David Torres
Lo peor de la muerte de los tres muchachos israelíes asesinados en
Cisjordania es que su martirio sólo será moneda de cambio para el
interminable comercio de sangre inocente en un conflicto que se alarga
ya décadas. Tres muertos israelíes con nombre y apellidos por unas
docenas, quién sabe si centenares de palestinos anónimos, de los que no
salen en las noticias más que amortajados, porque tampoco tienen más
destino que la tumba. Las bombas no hacen distinciones (como sí las
hacían las plagas de Egipto con las puertas señaladas) y se llevan por
delante no sólo a los terroristas de Hamás sino también a ancianos,
mujeres y niños.
Este infame triple asesinato no pertenece al ámbito de la
criminología sino al de la política, a una compleja trama de odios
históricos cuyo origen se pierde en una interminable cadena de
venganzas.

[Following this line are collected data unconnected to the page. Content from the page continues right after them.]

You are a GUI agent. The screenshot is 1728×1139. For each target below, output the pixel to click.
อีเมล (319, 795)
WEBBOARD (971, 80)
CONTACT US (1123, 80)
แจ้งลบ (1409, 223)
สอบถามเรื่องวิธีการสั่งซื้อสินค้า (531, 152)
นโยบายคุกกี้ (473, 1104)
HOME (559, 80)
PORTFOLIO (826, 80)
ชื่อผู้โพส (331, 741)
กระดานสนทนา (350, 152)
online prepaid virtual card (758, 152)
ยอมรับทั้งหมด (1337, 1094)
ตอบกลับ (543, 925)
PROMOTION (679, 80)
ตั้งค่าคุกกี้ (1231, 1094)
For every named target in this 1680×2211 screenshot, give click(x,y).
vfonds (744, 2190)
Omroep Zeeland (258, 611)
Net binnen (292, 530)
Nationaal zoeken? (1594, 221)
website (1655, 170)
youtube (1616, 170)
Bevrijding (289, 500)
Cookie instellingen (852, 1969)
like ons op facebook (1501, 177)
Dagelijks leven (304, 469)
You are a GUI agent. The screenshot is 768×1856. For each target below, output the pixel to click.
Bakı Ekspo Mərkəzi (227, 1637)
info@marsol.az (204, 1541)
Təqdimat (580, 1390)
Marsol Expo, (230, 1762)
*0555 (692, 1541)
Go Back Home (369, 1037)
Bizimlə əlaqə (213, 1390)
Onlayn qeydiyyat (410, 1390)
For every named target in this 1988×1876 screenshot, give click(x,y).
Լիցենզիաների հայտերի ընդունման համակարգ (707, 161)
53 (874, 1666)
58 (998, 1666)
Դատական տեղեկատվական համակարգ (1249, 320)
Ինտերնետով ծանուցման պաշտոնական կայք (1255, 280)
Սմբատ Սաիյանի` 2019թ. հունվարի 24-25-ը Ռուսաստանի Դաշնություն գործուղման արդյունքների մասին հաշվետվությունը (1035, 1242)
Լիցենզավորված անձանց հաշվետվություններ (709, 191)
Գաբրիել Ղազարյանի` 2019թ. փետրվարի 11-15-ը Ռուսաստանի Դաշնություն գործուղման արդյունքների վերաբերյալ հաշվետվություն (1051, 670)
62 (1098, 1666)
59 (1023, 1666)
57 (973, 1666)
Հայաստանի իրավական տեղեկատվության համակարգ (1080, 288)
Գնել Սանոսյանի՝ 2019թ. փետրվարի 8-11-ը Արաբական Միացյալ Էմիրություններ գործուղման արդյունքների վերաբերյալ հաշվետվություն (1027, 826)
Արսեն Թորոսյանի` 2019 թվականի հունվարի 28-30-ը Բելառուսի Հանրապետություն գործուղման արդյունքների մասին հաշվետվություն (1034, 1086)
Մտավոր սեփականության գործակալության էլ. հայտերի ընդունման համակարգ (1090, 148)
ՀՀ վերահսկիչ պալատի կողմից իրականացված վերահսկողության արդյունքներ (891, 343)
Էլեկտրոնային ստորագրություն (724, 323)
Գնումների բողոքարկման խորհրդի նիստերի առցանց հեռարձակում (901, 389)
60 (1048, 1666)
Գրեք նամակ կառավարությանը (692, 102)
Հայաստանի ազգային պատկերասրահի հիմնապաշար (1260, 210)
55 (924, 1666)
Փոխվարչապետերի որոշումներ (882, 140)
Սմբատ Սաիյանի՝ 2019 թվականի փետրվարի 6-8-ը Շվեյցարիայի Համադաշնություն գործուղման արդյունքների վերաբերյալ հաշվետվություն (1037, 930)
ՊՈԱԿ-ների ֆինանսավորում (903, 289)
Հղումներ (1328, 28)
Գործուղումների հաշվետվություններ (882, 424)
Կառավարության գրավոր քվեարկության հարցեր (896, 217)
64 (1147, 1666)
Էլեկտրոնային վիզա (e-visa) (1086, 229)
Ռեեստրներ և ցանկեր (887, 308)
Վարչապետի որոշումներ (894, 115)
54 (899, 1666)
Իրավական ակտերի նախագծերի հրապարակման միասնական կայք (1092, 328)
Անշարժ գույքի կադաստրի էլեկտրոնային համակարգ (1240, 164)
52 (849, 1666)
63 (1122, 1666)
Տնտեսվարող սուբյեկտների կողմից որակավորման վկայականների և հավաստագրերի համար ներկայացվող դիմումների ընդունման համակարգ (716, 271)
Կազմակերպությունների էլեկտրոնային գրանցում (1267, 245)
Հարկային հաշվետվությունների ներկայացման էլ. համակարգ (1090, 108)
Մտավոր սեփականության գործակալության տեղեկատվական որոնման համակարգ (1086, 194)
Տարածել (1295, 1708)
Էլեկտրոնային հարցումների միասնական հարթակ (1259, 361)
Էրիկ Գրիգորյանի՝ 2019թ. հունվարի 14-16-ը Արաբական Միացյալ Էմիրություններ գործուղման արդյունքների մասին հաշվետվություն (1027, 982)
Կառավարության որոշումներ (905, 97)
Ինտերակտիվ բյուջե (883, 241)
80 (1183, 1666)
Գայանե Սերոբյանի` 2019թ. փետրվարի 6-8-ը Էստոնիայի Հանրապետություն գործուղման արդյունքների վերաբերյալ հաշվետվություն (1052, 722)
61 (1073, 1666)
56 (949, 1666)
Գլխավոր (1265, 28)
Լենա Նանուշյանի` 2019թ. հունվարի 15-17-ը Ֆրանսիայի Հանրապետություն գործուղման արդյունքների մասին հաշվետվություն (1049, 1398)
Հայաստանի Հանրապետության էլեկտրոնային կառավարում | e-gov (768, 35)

Territorios ocupados impunemente; resoluciones de las
Naciones Unidas con las que Israel lleva medio siglo limpiándose el
culo; cohetes caseros lanzados desde la frontera hacia las luces de los
pueblos hebreos; jóvenes palestinos tirando piedras contra blindados; un
autobús partido en dos y lleno de ancianos judíos ensangrentados;
millones de personas que conviven amontonadas en la cloaca bíblica de
Gaza, extenuadas, sedientas, iracundas; tres jóvenes israelíes muertos
que claman revancha; docenas de niños palestinos reventados cuya sangre
alimentará las ancestrales escuelas del rencor y los gritos de
exterminio contra el pueblo judío.
A la derecha israelí no le interesa descubrir a los culpables porque
ya han dictado la sentencia de muerte y enviado represalias contra el
pueblo palestino. Por eso llaman al ejército, no a la policía. Porque
los culpables (culpables de antemano) son todos los palestinos, todos y
cada uno de ellos; en eso los militares israelíes no se diferencian
mucho de su dios bárbaro del Antiguo Testamento. Van a bombardearlos y a
matarlos desde el cielo hasta que se sientan satisfechos, hasta que su
divina sed de sangre quede saciada. Ojo por ojo, diente por diente, tres
jóvenes israelíes muertos por cuatro o cinco docenas de palestinos. No
es muy justo, ni muy civilizado, pero así funciona la alta política
israelí, la única democracia de la zona.
Imaginemos, por un momento, una novela negra, no demasiado negra
comparada con la bárbara realidad de Gaza y Cisjordania. Un asesino en
serie (da igual la nacionalidad o el credo, ahí está la gracia) que
empieza a matar jóvenes colonos judíos sólo por divertirse y ver cómo
entran a cazarlo con aviones y misiles. No es muy difícil de imaginar:
es como si en Irlanda del Norte, a cada atentado en un bar de Londres,
los británicos hubiesen respondido bombardeando Belfast y alrededores
indiscriminadamente sólo por cobijar a esos matarifes del IRA. Es
exactamente la estrategia homicida del ejército estadounidense en
Afganistán y en Irak, cazar avispas a cañonazos, masacrar a millones de
inocentes en nombre de una cruzada cuyos resultados los ve cualquiera
con dos dedos de frente y una pizca de misericordia. Si Hamás y
Netanyahu están felices, Alá y Jehová deben estar frotándose las manos.